I don't know how it works in iowa, but where I'm from,
calling what someone says "worthless" is, believe it or not,
considered insulting.
Yes it hurts to have your ideas so thoroughly savaged, and we feel
so very sorry that your little feelings were damaged.
But still there are non-trivial differences between saying your
last post was worthless versus all your ideas are worthless versus
you personally are worthless.
And calling someone a bitch because they said your last post was
worthless may be acceptable practice out there on the east coast,
but it is well outside the boundaries of acceptable practice here
in the heartland.
And your occasional forays in sexual insults starts putting into
play the whole question of whether you are or are not personally
worthless.
Brendan,
Ah, there's the rub!
They are not equally avoidable.
I can go into a restaurant that sells meat and order a salad.
I cannot go into a smoky restaurant and sit in a bubble of fresh
air. My "choice" is to breathe the smoke, or not go inside.
When 3/4 of the establishments in a Jim Crow-era town were verboten
to black people, did their ability to enter the other 1/4 void
their claim of being oppressed? In other words, was it only the
businessowners who were oppressed under Jim Crow, or were black
would-be customers oppressed, too?
Of course, the latter.
Now, you can claim that people are not being coerced out of
entering smoky restaurants, but I ask you: are there any other
areas where you would claim that using noxious chemicals to
influence people's behavior against their will is consistent with
principles of consensual choice?
Now, of course, one can rightfully use coercion to keep people from
entering one's home. And, of course, one cannot rightfully use
coercion to keep people from going into a public street (unless
you're the government, the street's owner).
The issue, as I see it, is the legal status of "places of public
accomodation." Some would claim that government regulation in those
places should be comparable to a private home. Others, who dismmiss
the private ownership of property entirely, claim that it should be
comparablel to a public park. Most people consider them to occupy
some middle ground.

Task -
Starting at the words "And calling someone", repeat the page extract word for word, stopping after "order a salad.". The records are not required for any of this work.

Provided information -

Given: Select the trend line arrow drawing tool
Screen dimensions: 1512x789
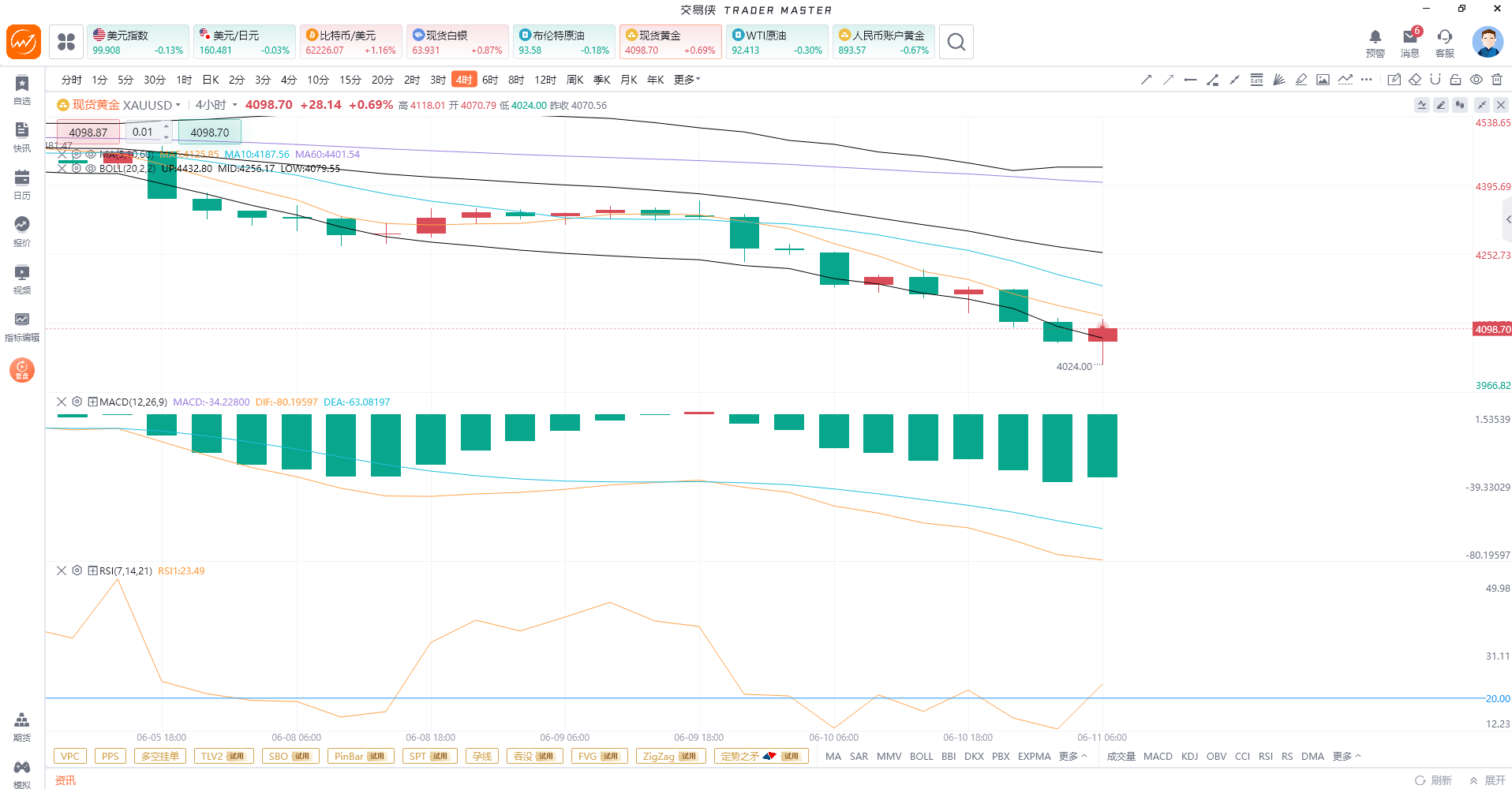Looking at the screenshot, I should [1146, 80].
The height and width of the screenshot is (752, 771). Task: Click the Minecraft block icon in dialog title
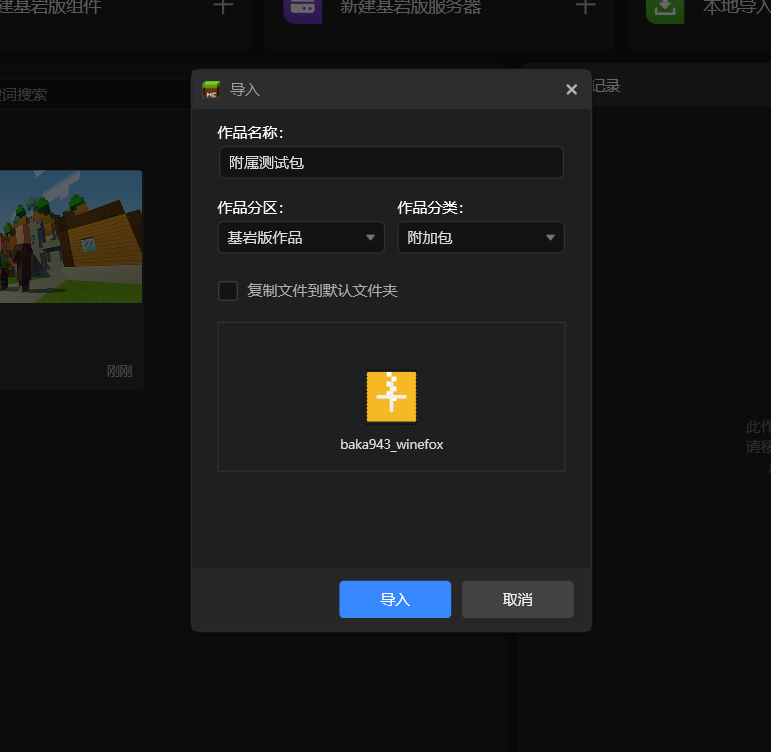point(211,89)

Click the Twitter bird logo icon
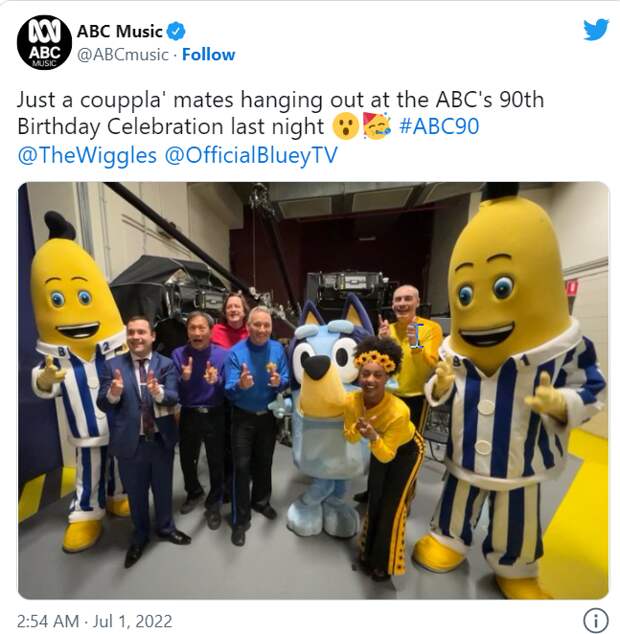pos(596,30)
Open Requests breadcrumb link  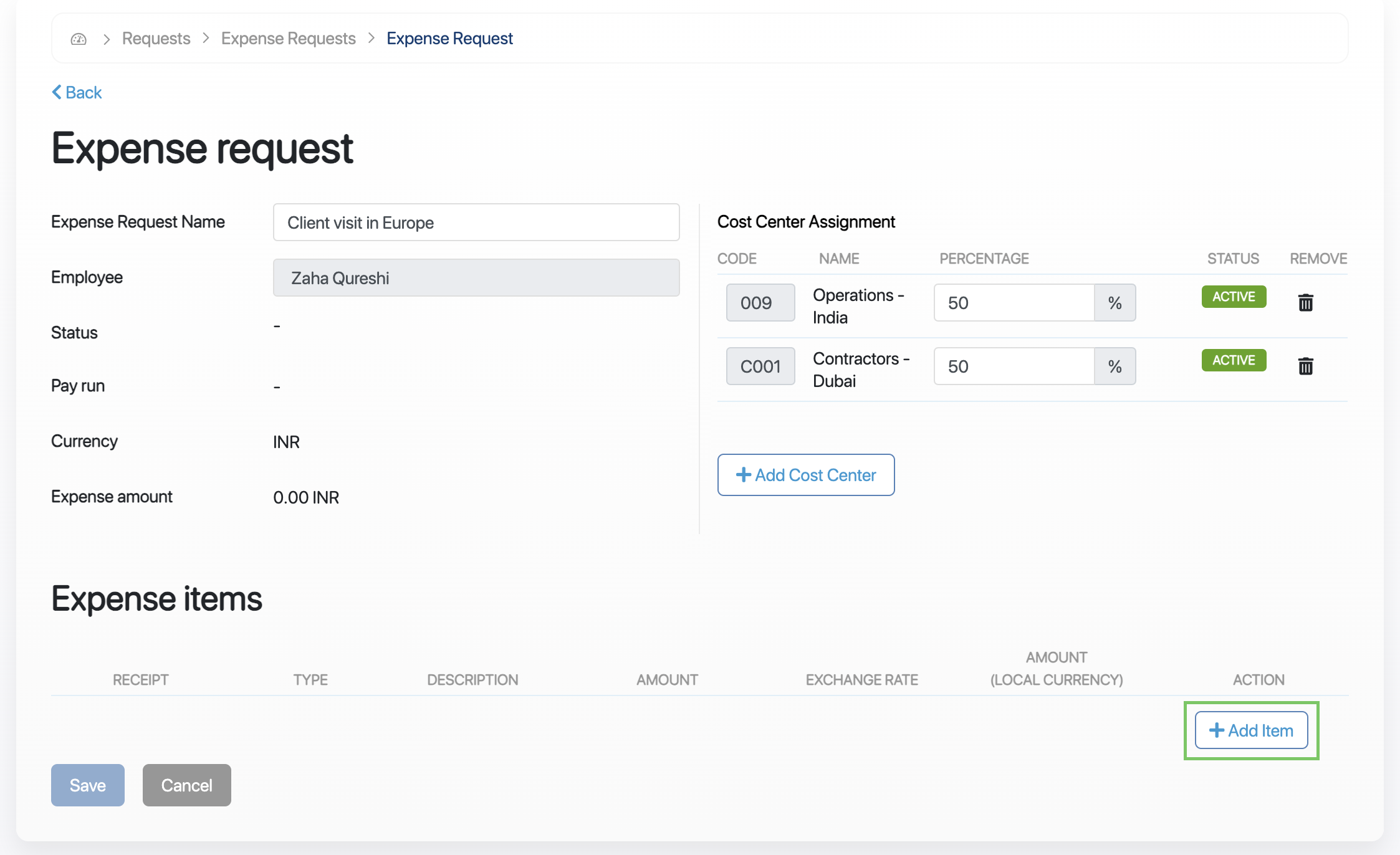click(x=156, y=39)
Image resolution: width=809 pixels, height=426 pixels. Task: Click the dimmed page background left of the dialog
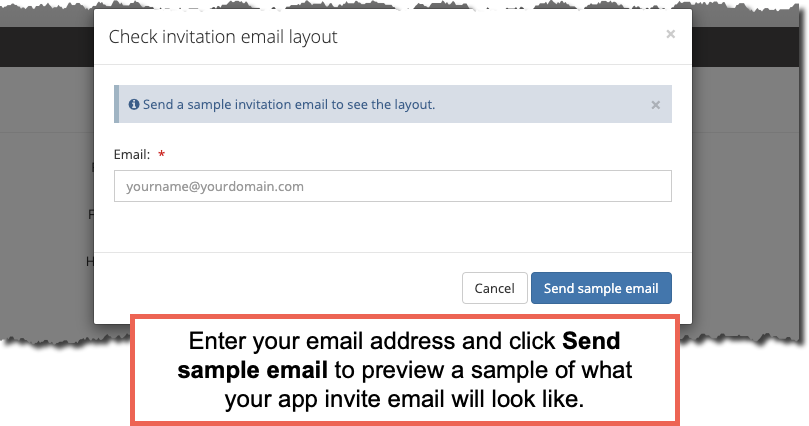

Answer to the task -
And calling someone a bitch because they said your last post was
worthless may be acceptable practice out there on the east coast,
but it is well outside the boundaries of acceptable practice here
in the heartland.
And your occasional forays in sexual insults starts putting into
play the whole question of whether you are or are not personally
worthless.
Brendan,
Ah, there's the rub!
They are not equally avoidable.
I can go into a restaurant that sells meat and order a salad.